• _TEXT EXCERPT_
|---|

HC Deb 22 October 1979 vol 972 cc35-46
The Secretary of State for Social Services (Mr. Patrick Jenkin)

With permission, Mr. Speaker, I wish to give the House details of the steps that the Government propose to take to help poor families with their fuel bills this winter.

When we came into office we found that no provision had been made by our predecessors in public expenditure plans for any help in the coming winter. So we have given careful consideration to what might be done against the background, on the one hand, of the difficult economic situation and, on the other, of a year in which disposable income from employment and benefits is keeping pace with the overall rise in fuel costs. We recognise that fuel bills can be a real worry for the poorest families, particularly the elderly poor and families with young children.

|---|

• _DATA LINES_
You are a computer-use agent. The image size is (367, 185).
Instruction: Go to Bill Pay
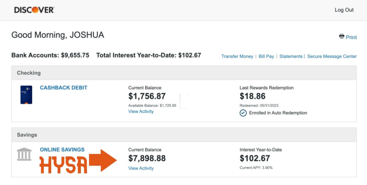pyautogui.click(x=266, y=56)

|---|

• _DO THIS_
Reproduce the House of Commons statement on helping poor families with their winter fuel bills word for word, from its heading line to its final sentence.

• _RESULT BELOW_
HC Deb 22 October 1979 vol 972 cc35-46
The Secretary of State for Social Services (Mr. Patrick Jenkin)

With permission, Mr. Speaker, I wish to give the House details of the steps that the Government propose to take to help poor families with their fuel bills this winter.

When we came into office we found that no provision had been made by our predecessors in public expenditure plans for any help in the coming winter. So we have given careful consideration to what might be done against the background, on the one hand, of the difficult economic situation and, on the other, of a year in which disposable income from employment and benefits is keeping pace with the overall rise in fuel costs. We recognise that fuel bills can be a real worry for the poorest families, particularly the elderly poor and families with young children.